* _Texte_
__________________________________________________

Vous avez du coup répondu à la question suivante (rires…). La forte présence de musiciens africains : Ray Lema, Salif Keita, Étienne Mbappé, Seckou Kouyaté, pour ne pas tous les nommer. J’ai la nette impression, qu’il y a une autre raison plus profonde qui explique leur présence massive dans cet album. Ce n’est pas une invitation, comme un musicien inviterait un autre à venir collaborer…

Malgré le fait d’être une nation afro diasporique, le Brésil vit ou a longtemps vécu avec le dos tourné à l’Afrique. L’Afrique était là mais le Brésil regardait toujours l’Amérique du Nord, l’Europe et ne regardait jamais beaucoup l’Afrique. Cette géopolitique de désaffections nous a longtemps empêchés non seulement de voir l’autre, de voir l’Africain, mais aussi de ne pas nous voir car d’une certaine manière nous sommes aussi des Africains transformés ou bouleversés.

__________________________________________________

* _Données fournies_
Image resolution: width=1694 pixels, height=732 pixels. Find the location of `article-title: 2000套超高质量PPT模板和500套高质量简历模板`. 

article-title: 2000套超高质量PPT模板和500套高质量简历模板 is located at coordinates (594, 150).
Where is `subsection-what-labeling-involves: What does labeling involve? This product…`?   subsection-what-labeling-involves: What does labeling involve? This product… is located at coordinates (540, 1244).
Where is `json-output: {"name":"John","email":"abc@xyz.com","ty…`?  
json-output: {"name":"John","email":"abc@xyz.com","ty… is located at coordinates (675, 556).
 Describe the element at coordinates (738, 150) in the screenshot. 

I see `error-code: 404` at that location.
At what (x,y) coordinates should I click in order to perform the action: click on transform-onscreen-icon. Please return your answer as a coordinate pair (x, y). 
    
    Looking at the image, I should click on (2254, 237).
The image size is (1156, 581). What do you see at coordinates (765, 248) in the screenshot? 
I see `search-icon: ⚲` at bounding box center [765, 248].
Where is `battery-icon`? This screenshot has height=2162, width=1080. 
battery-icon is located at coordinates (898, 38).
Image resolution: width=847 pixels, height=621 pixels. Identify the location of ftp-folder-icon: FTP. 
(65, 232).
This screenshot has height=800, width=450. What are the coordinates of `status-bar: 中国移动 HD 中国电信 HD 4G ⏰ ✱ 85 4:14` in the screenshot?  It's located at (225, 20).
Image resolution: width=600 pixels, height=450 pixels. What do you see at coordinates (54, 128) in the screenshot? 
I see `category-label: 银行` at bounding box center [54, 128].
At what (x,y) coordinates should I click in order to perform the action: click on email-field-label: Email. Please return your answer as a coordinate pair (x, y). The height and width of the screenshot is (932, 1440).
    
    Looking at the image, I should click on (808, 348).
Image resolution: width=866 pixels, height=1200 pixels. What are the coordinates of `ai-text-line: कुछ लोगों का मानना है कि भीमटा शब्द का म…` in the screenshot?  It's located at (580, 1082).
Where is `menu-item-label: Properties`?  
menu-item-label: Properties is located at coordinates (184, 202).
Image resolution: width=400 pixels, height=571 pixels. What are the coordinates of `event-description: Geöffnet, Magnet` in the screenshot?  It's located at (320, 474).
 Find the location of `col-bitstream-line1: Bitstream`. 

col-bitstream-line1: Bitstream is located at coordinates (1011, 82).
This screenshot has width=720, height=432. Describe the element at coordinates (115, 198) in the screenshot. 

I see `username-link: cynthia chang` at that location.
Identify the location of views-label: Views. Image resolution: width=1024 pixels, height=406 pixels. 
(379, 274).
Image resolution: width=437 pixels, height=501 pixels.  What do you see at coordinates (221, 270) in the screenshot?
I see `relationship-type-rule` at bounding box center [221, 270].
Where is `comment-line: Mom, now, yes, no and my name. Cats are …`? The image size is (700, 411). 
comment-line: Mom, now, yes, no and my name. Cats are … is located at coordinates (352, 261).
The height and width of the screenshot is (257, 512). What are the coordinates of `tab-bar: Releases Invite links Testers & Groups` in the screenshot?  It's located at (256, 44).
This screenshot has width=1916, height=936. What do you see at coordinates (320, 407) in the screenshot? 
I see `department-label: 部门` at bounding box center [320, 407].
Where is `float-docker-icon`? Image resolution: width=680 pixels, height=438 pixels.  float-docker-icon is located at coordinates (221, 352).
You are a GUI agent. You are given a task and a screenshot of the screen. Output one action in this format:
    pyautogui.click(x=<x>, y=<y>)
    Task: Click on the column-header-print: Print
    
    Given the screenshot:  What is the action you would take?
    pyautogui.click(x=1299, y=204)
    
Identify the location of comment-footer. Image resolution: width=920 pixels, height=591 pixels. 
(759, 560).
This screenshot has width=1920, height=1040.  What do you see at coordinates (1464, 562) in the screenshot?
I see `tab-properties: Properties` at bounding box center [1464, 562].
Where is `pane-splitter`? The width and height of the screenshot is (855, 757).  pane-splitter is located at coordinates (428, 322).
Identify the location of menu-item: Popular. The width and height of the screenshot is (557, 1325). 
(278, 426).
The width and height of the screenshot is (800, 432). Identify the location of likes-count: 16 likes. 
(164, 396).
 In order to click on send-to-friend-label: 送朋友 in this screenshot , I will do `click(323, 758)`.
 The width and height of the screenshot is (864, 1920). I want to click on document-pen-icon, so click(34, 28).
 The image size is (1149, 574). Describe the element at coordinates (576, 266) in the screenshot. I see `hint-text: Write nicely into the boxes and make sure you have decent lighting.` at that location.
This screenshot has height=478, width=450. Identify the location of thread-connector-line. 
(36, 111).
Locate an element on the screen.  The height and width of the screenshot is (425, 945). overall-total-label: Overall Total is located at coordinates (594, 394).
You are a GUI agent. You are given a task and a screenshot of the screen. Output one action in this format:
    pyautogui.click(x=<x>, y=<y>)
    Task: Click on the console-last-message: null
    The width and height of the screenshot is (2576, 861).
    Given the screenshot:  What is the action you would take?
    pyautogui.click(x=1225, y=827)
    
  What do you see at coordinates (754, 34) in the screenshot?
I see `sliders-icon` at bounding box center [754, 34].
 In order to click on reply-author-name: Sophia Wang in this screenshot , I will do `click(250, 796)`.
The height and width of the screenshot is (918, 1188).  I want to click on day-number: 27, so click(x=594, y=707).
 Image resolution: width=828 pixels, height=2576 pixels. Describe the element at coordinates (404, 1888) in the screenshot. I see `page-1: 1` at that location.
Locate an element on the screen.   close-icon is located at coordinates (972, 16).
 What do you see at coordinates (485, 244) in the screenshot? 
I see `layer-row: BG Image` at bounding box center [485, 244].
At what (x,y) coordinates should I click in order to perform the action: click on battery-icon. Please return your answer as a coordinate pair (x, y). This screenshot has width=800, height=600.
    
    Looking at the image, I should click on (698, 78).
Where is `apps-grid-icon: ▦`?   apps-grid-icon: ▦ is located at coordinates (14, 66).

__________________________________________________

* _Exercices_
**a.** Recopiez le passage de l'entretien sur le Brésil et l'Afrique qui commence aux mots « Malgré le fait » et s'arrête après les mots « transformés ou bouleversés. ».
**b.** Rédigez la suite de l'entretien sur le Brésil et l'Afrique à partir de sa dernière phrase.
Les entrées n'ont aucun rôle dans ce travail.

* _Réponses ci-dessous_
**a.**
Malgré le fait d’être une nation afro diasporique, le Brésil vit ou a longtemps vécu avec le dos tourné à l’Afrique. L’Afrique était là mais le Brésil regardait toujours l’Amérique du Nord, l’Europe et ne regardait jamais beaucoup l’Afrique. Cette géopolitique de désaffections nous a longtemps empêchés non seulement de voir l’autre, de voir l’Africain, mais aussi de ne pas nous voir car d’une certaine manière nous sommes aussi des Africains transformés ou bouleversés.

**b.**
Et quand pour la première fois j’ai écouté  Salif Keita dans une cassette en Espagne allant de Barcelone à Arnedo dans La Rioja, je ne savais pas ce que c’était… J’ai été enchanté par la voix, par le son et cela m’a profondément marqué. A la fin des années 80 et un peu plus tard j’ai écrit une chanson qui s’appelle : “A Primeira Vista” ou je dis : Quand j’ai entendu Salif Keita, j’ai dansé.. parce que j’avais besoin à ce moment-là en quelque sorte de célébrer l’existence de cet homme, ou de ce continent à travers cet homme, cet artiste. Et aussi, ma chanson la plus connue s’appelle” Mamma Africa“, donc il y a toujours eu en moi une grande envie de me rapprocher de plus en plus et de la musique et des artistes africains ; et je sais que j’ai encore à découvrir.

Ray Lema, dès que je l’ai rencontré nous sommes devenus des amis inséparables et nous collaborons toujours, nous faisons de la musique ensemble… Donc, faire ce disque maintenant en France m’a donné l’opportunité de les avoir près de moi et Ray a amené sa famille, ses musiciens, Etienne Mbappé, Dharil Esso,  pour rejoindre cette musique du Nord-Est du Brésil, « Coco », le « Baião », le « Forró » avec la Rumba Congolaise. Parce que Ray Lema m’a aussi montré que le roi de la musique du nord-est du Brésil, Luis Gonzaga,  est l’artiste le plus africain du Brésil. Donc c’est la musique de ma région et d’une certaine manière ils ont toujours été là. Mais sur cet album, leur présence est davantage percutante, pertinente et beaucoup plus de force, plus de clarté.

Chico César ©Ana Lefaux

Avez-vous déjà visité l’Afrique ?

Oui. J’étais avec Ray Lema en Afrique du Sud, nous avons faire l’ouverture d’un théâtre au Cap, nous y avons joué deux jours ensemble et j’ai été seul quelques fois au Cap-Vert et aussi au Sénégal, au Festival de Saint Louis.

Quels sont les moteurs des titres avec Ray Lema, Salif Keita ?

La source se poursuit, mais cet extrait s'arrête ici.